At 1:40pm, LPA arrived at the facility and rang the doorbell, there was no answer. The phone number on file is no longer in service. LPA searched Google and called number listed (818) 845-1833, Mary Olivelle, Director but stated was in lunch. Currently there is no working phone at the facility. Type B was cited.

This is a preschool program which consists of 2 classrooms, Little Friends 2-3 year old & Big Friends 4-5 year old), an office/kitchen and play yard. Currently there are 4 staff present along with the director. Facility is operating within capacity limitations. Director office is used as the isolation area for sick children. LPA review of the sign in/out sheet was conducted to verify the current census of children.
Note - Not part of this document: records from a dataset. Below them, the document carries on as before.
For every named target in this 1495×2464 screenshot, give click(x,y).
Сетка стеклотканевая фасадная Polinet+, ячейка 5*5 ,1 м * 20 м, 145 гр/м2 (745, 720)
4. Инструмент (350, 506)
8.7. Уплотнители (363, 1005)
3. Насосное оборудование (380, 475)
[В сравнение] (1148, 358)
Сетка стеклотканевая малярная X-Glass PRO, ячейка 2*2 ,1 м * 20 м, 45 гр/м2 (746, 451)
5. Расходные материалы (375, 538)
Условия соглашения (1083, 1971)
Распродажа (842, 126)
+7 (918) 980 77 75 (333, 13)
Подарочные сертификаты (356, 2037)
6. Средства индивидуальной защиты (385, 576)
LPA observed all preschool classroom to be clean and in good repair. The floors were clean and lighting was in operable condition. There were age appropriate toys and equipment. LPA observed water readily available via water pitchers provided by facility. LPA observed cups available in each classroom. LPA observed cubbies/storage area for children to store their personal belongings. Smoke detector and carbon monoxide detector were observed to be in operable condition. LPA observed 3 Fire extinguishers at the facility and was serviced on 05/05/2023.
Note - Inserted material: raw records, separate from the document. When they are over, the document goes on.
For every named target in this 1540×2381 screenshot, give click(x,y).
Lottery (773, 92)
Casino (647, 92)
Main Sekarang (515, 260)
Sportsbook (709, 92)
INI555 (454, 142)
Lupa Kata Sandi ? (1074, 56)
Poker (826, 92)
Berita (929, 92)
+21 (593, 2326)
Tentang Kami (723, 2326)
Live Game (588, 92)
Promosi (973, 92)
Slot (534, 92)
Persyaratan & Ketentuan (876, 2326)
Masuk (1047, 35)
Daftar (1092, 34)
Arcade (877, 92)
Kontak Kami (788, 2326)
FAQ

First Aid kit was observed and inventoried. Appropriate sinks and toilets were inspected for availability, good repair, water temperature, toilet paper, paper towels, and general sanitation. Disinfectants and cleaning solutions were observed to inaccessible to children in care. Per Administrator there are no poisons stored at the facility also there are no weapons. Napping equipment and bedding were inspected and found to be clean and in operable condition. Per Director, bedding is sent home weekly to be washed.
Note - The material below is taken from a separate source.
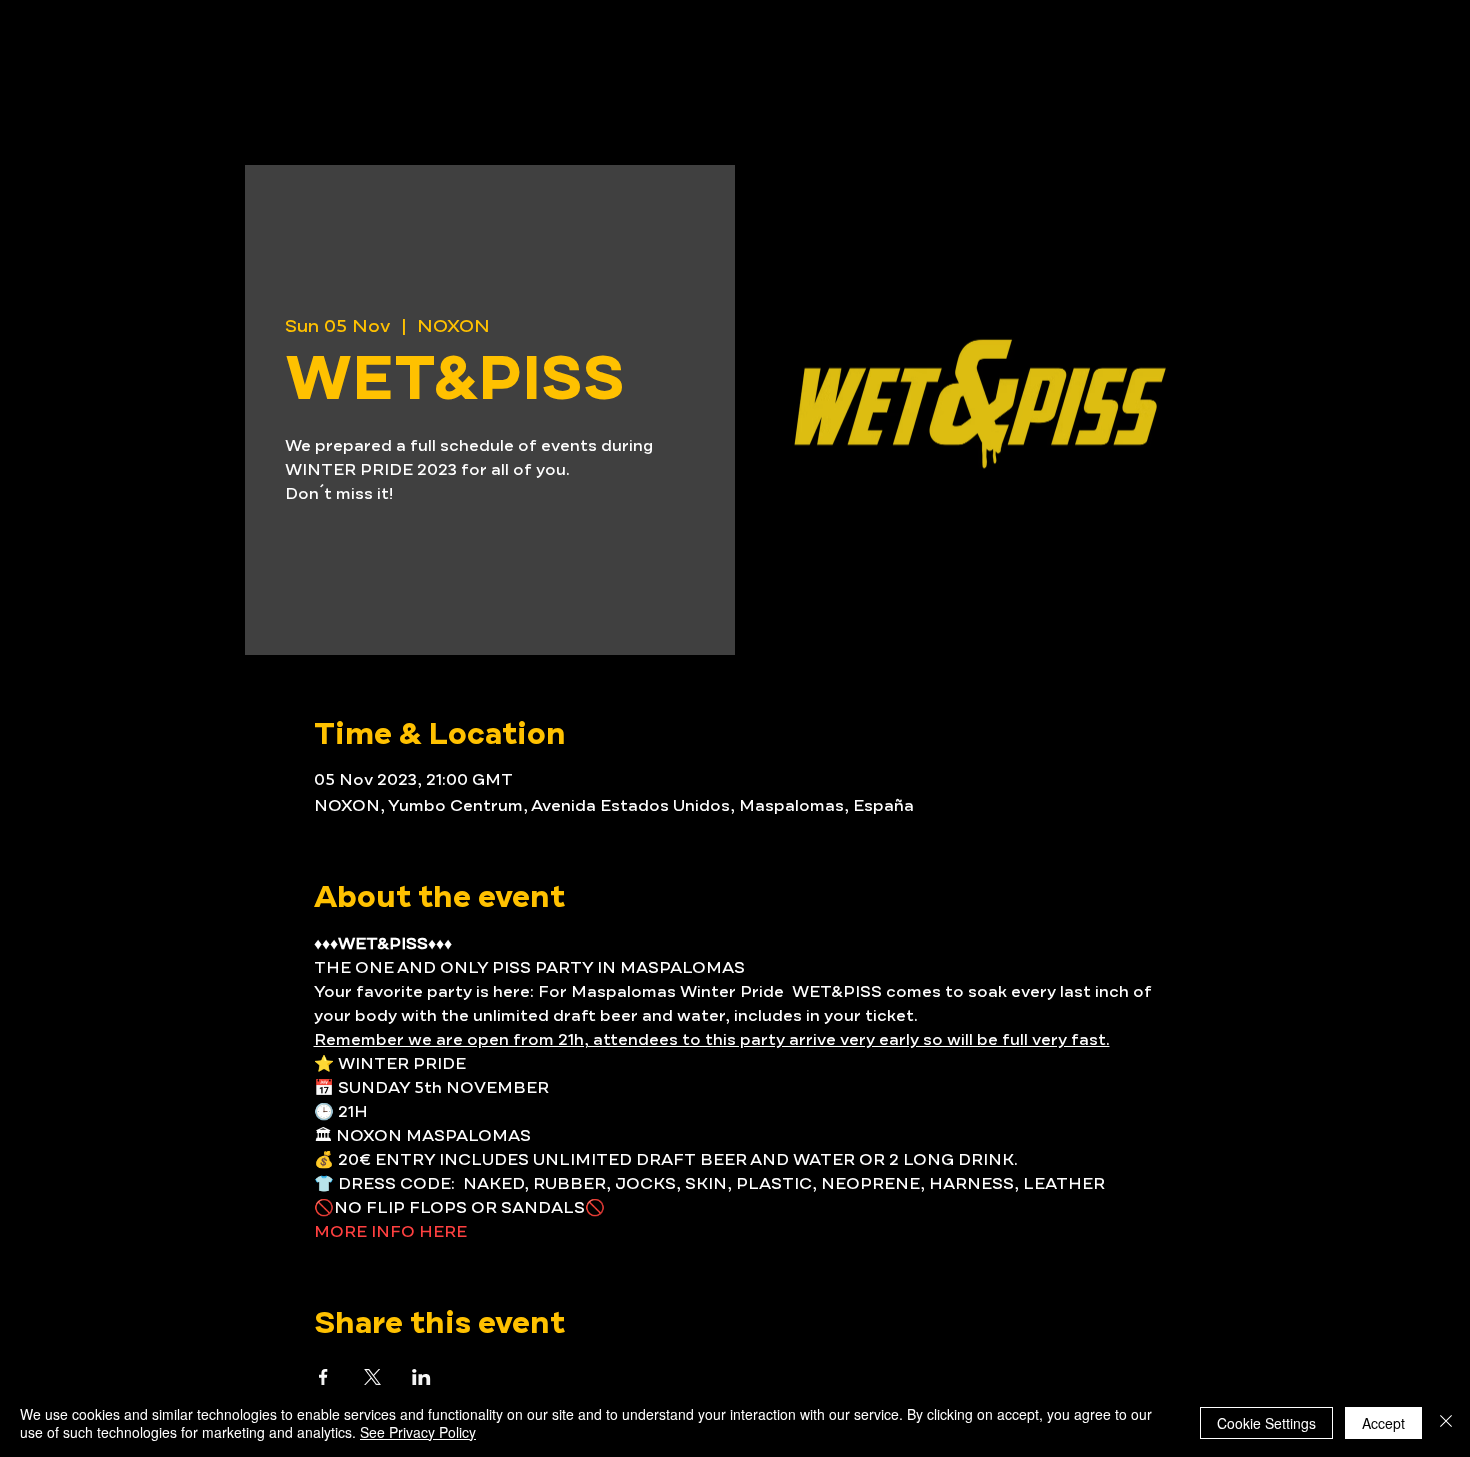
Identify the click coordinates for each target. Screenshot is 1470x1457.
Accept (1383, 1423)
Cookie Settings (1266, 1423)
SUPERVISORS NAME: Valarie Cook
LICENSING EVALUATOR NAME: Susann Sanchez
LICENSING EVALUATOR SIGNATURE: DATE: 11/29/2023
I acknowledge receipt of this form and understand my licensing appeal rights as explained and received.
FACILITY REPRESENTATIVE SIGNATURE: DATE: 11/29/2023
This report must be available at Child Care and Group Home facilities for public review for 3 years.

LIC809 (FAS) - (06/04)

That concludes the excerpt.